Court Opinion

ID: 6097281
Source: CourtListenerOpinion
Date Created: 2022-01-13 20:34:46.835585+00
Date Added: 2024-06-11T08:53:27.313997
License: Public Domain

—Appeal from a decision of the Unemployment Insurance Appeal Board, filed November 22, 2002, which ruled that claimant was disqualified from receiving unemployment insurance benefits because her employment was terminated due to misconduct.
Claimant was employed as a field representative secretary for the employer at a college in the Bronx. As part of the employer’s reorganization effort, which included assessing work load requirements and the closure of claimant’s existing work site, claimant was notified that she was being reassigned to another site in Manhattan. Claimant refused to relocate because she preferred her old job site and claimed the need to be accessible to her ill mother. Claimant was terminated after she repeatedly failed to report to the new location.

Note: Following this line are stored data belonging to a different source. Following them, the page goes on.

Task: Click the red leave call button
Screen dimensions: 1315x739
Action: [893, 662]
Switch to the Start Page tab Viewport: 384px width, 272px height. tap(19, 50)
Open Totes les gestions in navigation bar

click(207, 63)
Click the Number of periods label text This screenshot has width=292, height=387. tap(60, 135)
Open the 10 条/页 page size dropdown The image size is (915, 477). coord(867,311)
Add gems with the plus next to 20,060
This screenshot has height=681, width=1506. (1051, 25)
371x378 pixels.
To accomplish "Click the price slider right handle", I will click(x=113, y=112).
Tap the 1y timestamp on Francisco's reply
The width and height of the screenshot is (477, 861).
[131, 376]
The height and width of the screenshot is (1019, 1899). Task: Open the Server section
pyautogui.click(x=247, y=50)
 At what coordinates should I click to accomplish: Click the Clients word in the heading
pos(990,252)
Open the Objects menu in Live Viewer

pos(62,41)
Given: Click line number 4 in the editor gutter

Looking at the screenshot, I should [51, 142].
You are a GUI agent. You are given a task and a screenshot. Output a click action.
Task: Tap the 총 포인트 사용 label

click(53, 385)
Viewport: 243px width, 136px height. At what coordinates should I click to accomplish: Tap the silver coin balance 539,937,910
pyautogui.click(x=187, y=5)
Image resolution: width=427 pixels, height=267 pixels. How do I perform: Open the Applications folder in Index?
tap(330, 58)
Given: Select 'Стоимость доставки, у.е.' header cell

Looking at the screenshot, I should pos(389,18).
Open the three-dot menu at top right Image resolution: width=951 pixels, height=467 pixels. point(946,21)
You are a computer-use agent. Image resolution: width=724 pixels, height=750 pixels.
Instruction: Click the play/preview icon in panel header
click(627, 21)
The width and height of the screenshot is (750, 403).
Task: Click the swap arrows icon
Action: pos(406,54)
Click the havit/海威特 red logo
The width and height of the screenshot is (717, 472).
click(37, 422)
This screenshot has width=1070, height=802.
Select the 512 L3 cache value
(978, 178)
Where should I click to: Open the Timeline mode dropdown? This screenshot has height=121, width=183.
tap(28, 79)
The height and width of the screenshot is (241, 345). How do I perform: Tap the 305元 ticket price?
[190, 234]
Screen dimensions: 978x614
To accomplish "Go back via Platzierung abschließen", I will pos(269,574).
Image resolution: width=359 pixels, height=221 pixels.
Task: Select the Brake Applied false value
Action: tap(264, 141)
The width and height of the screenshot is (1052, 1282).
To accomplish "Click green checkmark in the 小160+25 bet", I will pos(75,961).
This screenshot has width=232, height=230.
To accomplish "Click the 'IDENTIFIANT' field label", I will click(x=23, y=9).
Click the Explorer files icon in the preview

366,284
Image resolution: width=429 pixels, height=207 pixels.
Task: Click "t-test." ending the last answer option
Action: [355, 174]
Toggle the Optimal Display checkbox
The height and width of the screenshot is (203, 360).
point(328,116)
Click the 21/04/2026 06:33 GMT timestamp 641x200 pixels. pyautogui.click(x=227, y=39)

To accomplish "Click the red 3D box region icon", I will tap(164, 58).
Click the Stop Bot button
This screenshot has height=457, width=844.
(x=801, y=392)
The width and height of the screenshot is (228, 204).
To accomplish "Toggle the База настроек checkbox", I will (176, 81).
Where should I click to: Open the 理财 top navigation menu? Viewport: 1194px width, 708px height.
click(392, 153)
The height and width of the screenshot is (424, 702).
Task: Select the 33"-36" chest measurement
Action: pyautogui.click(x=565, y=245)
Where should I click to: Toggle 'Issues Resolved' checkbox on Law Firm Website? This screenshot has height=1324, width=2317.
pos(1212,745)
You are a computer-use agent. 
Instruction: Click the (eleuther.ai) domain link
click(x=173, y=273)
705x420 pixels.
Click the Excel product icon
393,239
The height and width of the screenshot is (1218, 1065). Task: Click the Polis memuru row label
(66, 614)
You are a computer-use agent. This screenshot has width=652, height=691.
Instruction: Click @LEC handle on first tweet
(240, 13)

Substantial evidence supports the decision of the Unemployment Insurance Appeal Board that claimant lost her employment through disqualifying misconduct. Failure to abide by an employer’s reasonable request has been held to constitute disqualifying misconduct (see Matter of Neville [Commissioner of Labor], 264 AD2d 918 [1999]; Matter of Teller [Sweeney], 212 AD2d 925 [1995]). To the extent that claimant cites her mother’s health problems, the record fails to include any medical advice substantiating the need for constant or nearby supervision and claimant never requested a leave of absence which had been suggested by the employer (see Matter of Scarlino [Sweeney], 243 AD2d 800 [1997]). Under these circumstances, we find no reason to disturb the Board’s decision.
Cardona, P.J., Peters, Spain, Mugglin and Rose, JJ. Ordered that the decision is affirmed, without costs.